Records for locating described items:
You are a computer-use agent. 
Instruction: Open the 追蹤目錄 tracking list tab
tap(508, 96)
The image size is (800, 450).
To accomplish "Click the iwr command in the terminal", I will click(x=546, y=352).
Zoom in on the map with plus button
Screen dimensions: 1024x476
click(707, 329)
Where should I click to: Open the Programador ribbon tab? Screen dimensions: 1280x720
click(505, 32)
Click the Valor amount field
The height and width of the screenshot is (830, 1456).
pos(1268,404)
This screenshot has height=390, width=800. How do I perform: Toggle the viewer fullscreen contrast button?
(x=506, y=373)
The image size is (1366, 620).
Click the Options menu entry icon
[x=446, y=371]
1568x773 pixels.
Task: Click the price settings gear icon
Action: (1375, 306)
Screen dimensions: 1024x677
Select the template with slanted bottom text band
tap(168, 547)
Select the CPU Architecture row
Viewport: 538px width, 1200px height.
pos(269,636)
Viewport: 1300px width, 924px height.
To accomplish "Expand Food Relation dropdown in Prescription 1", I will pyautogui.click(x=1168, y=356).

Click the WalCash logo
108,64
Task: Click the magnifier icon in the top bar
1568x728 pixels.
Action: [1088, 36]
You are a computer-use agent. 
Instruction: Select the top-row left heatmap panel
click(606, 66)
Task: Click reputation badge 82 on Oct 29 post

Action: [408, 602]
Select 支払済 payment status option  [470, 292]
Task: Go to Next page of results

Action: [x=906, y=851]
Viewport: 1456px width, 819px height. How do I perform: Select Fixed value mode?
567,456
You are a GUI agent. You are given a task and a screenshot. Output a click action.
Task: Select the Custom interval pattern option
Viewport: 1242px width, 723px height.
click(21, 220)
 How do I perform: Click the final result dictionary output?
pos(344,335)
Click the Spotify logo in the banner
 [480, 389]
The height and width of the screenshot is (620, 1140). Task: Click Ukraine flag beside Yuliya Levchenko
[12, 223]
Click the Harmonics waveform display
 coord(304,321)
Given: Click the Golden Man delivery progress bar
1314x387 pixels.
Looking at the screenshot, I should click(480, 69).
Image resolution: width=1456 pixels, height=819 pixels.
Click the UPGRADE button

* [WRITTEN EXERCISE]
Reproduce the lines of the material from the one containing "Given: Click the" through the last line, unchanged.

* [EXERCISE SOLUTION]
Given: Click the Golden Man delivery progress bar
1314x387 pixels.
Looking at the screenshot, I should click(480, 69).
Image resolution: width=1456 pixels, height=819 pixels.
Click the UPGRADE button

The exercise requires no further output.